Reverse BWT without knowing last character

566 Views Asked by At

Usually in Burrows-Wheeler Transform algorithm, a $ character is used to signal the end of string, but in so many cases, this $ is omitted.

I was wondering how it can be reversed without knowing the position of the last character?

For example, I have this BWT:

[[[[[1[[11endgnad1234245ndbnbbb]]]]]]]nnnngnabbbdiaaaiaaii

Following the algorithm, I can easily construct the first column of the BWT matrix, which I choose to represent in a compressed way such as below:

Character : Occurrences
1         : 4
2         : 2
3         : 1
4         : 2
5         : 1
[         : 7
]         : 7
a         : 7
b         : 7
d         : 4
e         : 1
g         : 2
i         : 4
n         : 9

Without knowing which character is the last in the original string, I'm unable to see how I could reconstruct the original string.

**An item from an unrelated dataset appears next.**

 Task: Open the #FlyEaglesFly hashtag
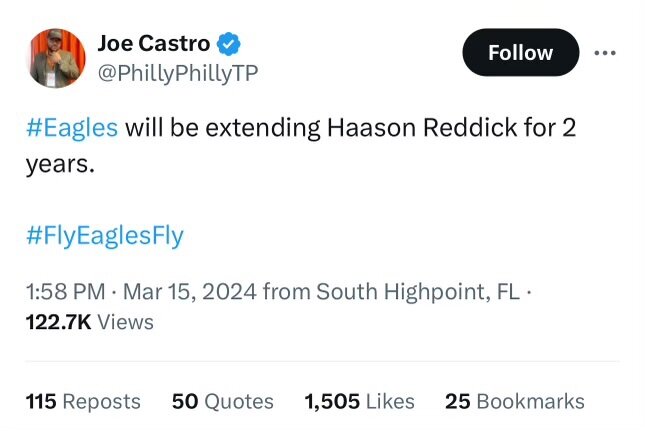(105, 236)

Any help is greatly appreciated. Thang

P/S: In case you're wondering what the original string is:

[1]ban[2]banana[3]band[4]bandage[12]bin[14]bind[15]binding

1

There are 1 best solutions below

0
On BEST ANSWER

You can't (but you can try ;-). Your 1st bwt symbol is the last in the original string 'S'. Now you should unroll the original string backward through LF mapping. It's actually bin[sym] + rank(sym, i) + 1 where you start with i = 0. You can easy get bin[] array from occurences. The problem is that once your 'i' is bigger then omitted '$' you shouldn't add this last '1' so you break the string and things go nasty. You can detect the error if you also reconstruct sa[] and overwrite already set index. So you can set arbitrary $ position to '0' and try to recover, then if it fails set it to 1... until you reconstruct correctly. don't know if this could be optimized.

Cheers,

D.